(PROVIDED DATA)

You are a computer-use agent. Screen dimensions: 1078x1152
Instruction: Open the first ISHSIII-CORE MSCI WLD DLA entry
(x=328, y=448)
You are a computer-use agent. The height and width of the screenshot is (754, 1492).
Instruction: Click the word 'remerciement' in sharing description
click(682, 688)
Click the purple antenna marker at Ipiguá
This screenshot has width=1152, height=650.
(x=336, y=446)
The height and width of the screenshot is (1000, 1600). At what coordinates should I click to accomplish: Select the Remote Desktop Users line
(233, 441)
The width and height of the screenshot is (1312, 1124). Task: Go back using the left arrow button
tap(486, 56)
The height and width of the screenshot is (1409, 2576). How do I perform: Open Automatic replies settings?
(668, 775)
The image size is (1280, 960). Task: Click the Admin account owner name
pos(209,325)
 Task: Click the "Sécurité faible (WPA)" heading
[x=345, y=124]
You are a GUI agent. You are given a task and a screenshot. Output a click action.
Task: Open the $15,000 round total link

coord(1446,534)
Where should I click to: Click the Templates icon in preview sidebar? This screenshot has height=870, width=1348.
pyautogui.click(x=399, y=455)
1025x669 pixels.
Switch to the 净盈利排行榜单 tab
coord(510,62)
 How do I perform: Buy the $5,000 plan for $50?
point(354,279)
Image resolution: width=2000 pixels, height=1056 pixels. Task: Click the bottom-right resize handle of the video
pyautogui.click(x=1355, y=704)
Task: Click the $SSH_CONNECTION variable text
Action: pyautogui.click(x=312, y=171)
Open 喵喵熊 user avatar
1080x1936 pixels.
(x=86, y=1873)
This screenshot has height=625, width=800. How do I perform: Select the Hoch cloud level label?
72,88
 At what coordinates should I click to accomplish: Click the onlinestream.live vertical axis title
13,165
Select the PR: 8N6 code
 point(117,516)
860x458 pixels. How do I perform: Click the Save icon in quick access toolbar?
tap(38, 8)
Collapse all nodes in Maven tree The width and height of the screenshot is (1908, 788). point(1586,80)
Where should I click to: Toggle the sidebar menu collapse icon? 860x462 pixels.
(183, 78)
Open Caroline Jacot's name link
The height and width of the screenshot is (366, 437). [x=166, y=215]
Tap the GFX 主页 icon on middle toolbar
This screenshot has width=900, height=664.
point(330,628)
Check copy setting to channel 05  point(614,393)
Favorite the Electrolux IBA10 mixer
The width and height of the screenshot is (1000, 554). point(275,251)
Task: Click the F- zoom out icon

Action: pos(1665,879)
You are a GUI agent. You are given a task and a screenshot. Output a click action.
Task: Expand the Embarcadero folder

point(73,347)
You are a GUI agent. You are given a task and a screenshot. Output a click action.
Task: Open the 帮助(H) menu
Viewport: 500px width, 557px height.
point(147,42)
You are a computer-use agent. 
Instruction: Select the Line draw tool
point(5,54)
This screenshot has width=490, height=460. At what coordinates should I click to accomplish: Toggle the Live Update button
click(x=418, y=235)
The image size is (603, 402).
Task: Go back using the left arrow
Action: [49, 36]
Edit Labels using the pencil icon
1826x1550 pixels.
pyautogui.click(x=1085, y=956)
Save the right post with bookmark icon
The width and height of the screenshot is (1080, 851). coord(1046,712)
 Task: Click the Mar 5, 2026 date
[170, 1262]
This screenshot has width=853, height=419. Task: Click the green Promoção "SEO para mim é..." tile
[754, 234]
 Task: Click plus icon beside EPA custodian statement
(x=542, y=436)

(End PROVIDED DATA)

What is needed is an exact copy of the line containing "Edit Labels using the pencil icon" and each line after it, through the final line of the entries above.

YOUR RESPONSE ::
Edit Labels using the pencil icon
1826x1550 pixels.
pyautogui.click(x=1085, y=956)
Save the right post with bookmark icon
The width and height of the screenshot is (1080, 851). coord(1046,712)
 Task: Click the Mar 5, 2026 date
[170, 1262]
This screenshot has width=853, height=419. Task: Click the green Promoção "SEO para mim é..." tile
[754, 234]
 Task: Click plus icon beside EPA custodian statement
(x=542, y=436)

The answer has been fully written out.